### Your goal
Carry on the forum thread about the 2014 Bianchi bikes from the point where it stops, ahead of the material that follows it.

# 2014 Bianchi > Look here...



## krtassoc (Sep 23, 2005)

2014 Bianchi > Look here...https://picasaweb.google.com/display.swacchi/2014Bianchi?noredirect=1


----------



## efaucette (Jul 18, 2012)

Great pics. Thanks for posting.


----------



## Oxy (Jul 2, 2012)

Awesome pics!
Infintio CV - 1.2 million yen, just over $12,000, that's now out of my league. Are they discontinuing the Infinito and Vertigo?


----------



## desertred (Jun 20, 2011)

Ooohh. The Sempre Pro in back/celeste looks like a worthy successor to my '05 Giro.


----------



## Tantivious Todd (Feb 13, 2012)

Oxy said:


> Awesome pics!
> Infintio CV - 1.2 million yen, just over $12,000, that's now out of my league. Are they discontinuing the Infinito and Vertigo?

### Dataset section
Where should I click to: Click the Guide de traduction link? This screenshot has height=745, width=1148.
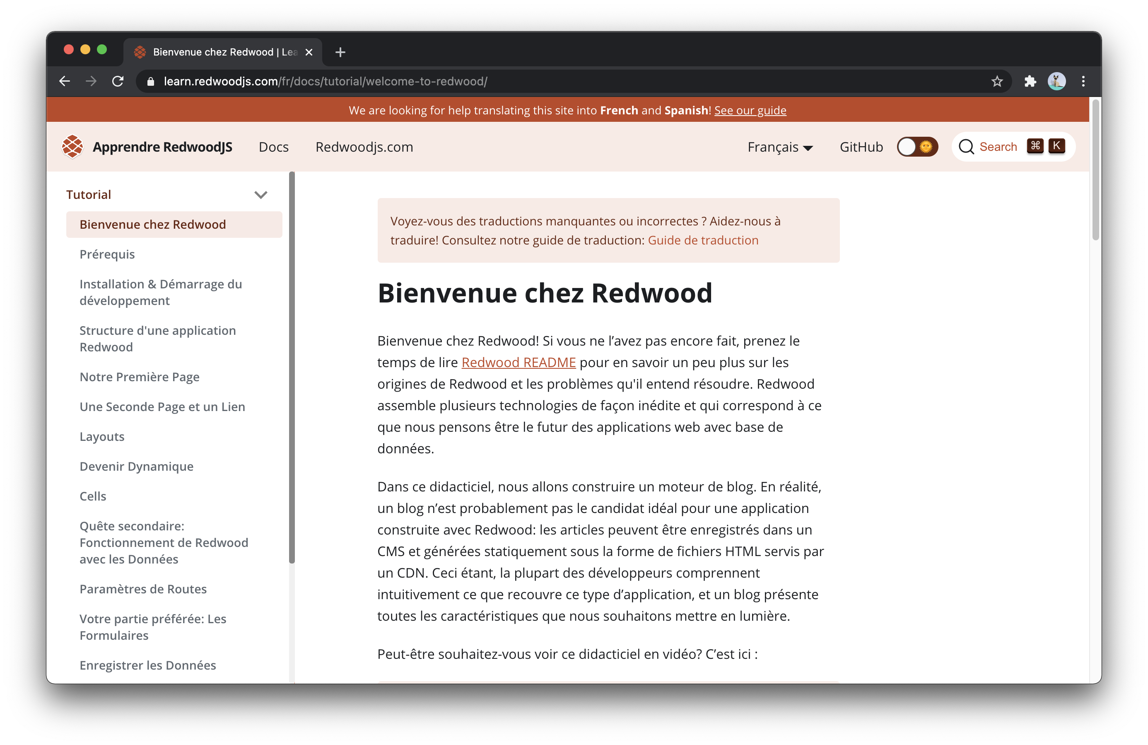[703, 240]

### Result for this exercise
Keep in mind that price includes the most expensive component group on Earth, and Red Wind XLR wheels. The price of the Ifinito will be a little more than last year's model, however, which is where the new Intenso is expected to fit into the lineup. I, too, noticed the absence of the Vertigo, but the Intenso may be replacing it as well, as the pricing here is pretty much identical to the Vertigo sitting in my LBS right now.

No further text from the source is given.